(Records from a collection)
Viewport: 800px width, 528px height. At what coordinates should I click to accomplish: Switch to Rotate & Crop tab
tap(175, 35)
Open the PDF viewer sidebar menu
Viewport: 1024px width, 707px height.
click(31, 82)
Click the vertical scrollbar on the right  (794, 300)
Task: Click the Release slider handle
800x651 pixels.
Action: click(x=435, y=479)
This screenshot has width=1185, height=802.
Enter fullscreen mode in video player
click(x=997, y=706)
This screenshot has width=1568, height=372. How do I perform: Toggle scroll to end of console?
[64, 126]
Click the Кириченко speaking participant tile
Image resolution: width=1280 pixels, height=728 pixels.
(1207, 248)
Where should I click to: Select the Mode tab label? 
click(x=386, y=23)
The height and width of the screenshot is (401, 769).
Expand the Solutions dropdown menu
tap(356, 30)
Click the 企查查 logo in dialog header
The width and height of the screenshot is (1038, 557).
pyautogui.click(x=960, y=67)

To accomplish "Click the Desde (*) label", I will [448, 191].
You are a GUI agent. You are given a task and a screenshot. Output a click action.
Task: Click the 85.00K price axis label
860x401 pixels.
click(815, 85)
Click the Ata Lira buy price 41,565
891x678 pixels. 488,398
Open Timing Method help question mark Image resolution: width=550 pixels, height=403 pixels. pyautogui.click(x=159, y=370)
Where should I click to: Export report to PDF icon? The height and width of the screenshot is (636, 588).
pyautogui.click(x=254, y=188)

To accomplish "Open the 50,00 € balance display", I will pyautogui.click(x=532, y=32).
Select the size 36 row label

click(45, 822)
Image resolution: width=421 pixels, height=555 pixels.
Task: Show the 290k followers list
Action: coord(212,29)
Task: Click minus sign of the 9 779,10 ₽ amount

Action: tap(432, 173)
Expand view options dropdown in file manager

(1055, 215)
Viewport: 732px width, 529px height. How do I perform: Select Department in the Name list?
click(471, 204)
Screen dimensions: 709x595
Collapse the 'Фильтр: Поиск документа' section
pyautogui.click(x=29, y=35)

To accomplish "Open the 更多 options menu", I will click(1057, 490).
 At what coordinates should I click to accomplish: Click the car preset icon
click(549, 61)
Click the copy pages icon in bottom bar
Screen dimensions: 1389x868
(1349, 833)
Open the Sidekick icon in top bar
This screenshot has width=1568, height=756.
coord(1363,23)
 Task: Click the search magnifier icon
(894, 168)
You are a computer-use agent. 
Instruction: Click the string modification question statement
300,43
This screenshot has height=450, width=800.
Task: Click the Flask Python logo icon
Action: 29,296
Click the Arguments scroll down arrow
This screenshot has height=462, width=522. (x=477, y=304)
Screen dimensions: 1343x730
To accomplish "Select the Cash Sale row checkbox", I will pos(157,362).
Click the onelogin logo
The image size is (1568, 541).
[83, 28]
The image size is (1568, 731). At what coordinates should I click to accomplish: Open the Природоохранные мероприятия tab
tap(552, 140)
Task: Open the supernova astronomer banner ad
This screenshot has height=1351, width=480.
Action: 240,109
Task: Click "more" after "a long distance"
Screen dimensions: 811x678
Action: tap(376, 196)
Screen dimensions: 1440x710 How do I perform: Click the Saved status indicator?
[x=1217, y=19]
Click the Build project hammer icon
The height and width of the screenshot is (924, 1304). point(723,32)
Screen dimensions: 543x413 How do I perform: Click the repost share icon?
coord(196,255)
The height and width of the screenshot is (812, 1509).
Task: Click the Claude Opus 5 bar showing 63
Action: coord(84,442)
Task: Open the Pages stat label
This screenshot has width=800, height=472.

_YOUR OBJECTIVE_
Each record above, from first to last, should be written out again exactly.

_REPLY TO THE TASK_
Viewport: 800px width, 528px height. At what coordinates should I click to accomplish: Switch to Rotate & Crop tab
tap(175, 35)
Open the PDF viewer sidebar menu
Viewport: 1024px width, 707px height.
click(31, 82)
Click the vertical scrollbar on the right  (794, 300)
Task: Click the Release slider handle
800x651 pixels.
Action: click(x=435, y=479)
This screenshot has width=1185, height=802.
Enter fullscreen mode in video player
click(x=997, y=706)
This screenshot has width=1568, height=372. How do I perform: Toggle scroll to end of console?
[64, 126]
Click the Кириченко speaking participant tile
Image resolution: width=1280 pixels, height=728 pixels.
(1207, 248)
Where should I click to: Select the Mode tab label? 
click(x=386, y=23)
The height and width of the screenshot is (401, 769).
Expand the Solutions dropdown menu
tap(356, 30)
Click the 企查查 logo in dialog header
The width and height of the screenshot is (1038, 557).
pyautogui.click(x=960, y=67)

To accomplish "Click the Desde (*) label", I will [448, 191].
You are a GUI agent. You are given a task and a screenshot. Output a click action.
Task: Click the 85.00K price axis label
860x401 pixels.
click(815, 85)
Click the Ata Lira buy price 41,565
891x678 pixels. 488,398
Open Timing Method help question mark Image resolution: width=550 pixels, height=403 pixels. pyautogui.click(x=159, y=370)
Where should I click to: Export report to PDF icon? The height and width of the screenshot is (636, 588).
pyautogui.click(x=254, y=188)

To accomplish "Open the 50,00 € balance display", I will pyautogui.click(x=532, y=32).
Select the size 36 row label

click(45, 822)
Image resolution: width=421 pixels, height=555 pixels.
Task: Show the 290k followers list
Action: coord(212,29)
Task: Click minus sign of the 9 779,10 ₽ amount

Action: tap(432, 173)
Expand view options dropdown in file manager

(1055, 215)
Viewport: 732px width, 529px height. How do I perform: Select Department in the Name list?
click(471, 204)
Screen dimensions: 709x595
Collapse the 'Фильтр: Поиск документа' section
pyautogui.click(x=29, y=35)

To accomplish "Open the 更多 options menu", I will click(1057, 490).
 At what coordinates should I click to accomplish: Click the car preset icon
click(549, 61)
Click the copy pages icon in bottom bar
Screen dimensions: 1389x868
(1349, 833)
Open the Sidekick icon in top bar
This screenshot has width=1568, height=756.
coord(1363,23)
 Task: Click the search magnifier icon
(894, 168)
You are a computer-use agent. 
Instruction: Click the string modification question statement
300,43
This screenshot has height=450, width=800.
Task: Click the Flask Python logo icon
Action: 29,296
Click the Arguments scroll down arrow
This screenshot has height=462, width=522. (x=477, y=304)
Screen dimensions: 1343x730
To accomplish "Select the Cash Sale row checkbox", I will pos(157,362).
Click the onelogin logo
The image size is (1568, 541).
[83, 28]
The image size is (1568, 731). At what coordinates should I click to accomplish: Open the Природоохранные мероприятия tab
tap(552, 140)
Task: Open the supernova astronomer banner ad
This screenshot has height=1351, width=480.
Action: 240,109
Task: Click "more" after "a long distance"
Screen dimensions: 811x678
Action: tap(376, 196)
Screen dimensions: 1440x710 How do I perform: Click the Saved status indicator?
[x=1217, y=19]
Click the Build project hammer icon
The height and width of the screenshot is (924, 1304). point(723,32)
Screen dimensions: 543x413 How do I perform: Click the repost share icon?
coord(196,255)
The height and width of the screenshot is (812, 1509).
Task: Click the Claude Opus 5 bar showing 63
Action: coord(84,442)
Task: Open the Pages stat label
This screenshot has width=800, height=472.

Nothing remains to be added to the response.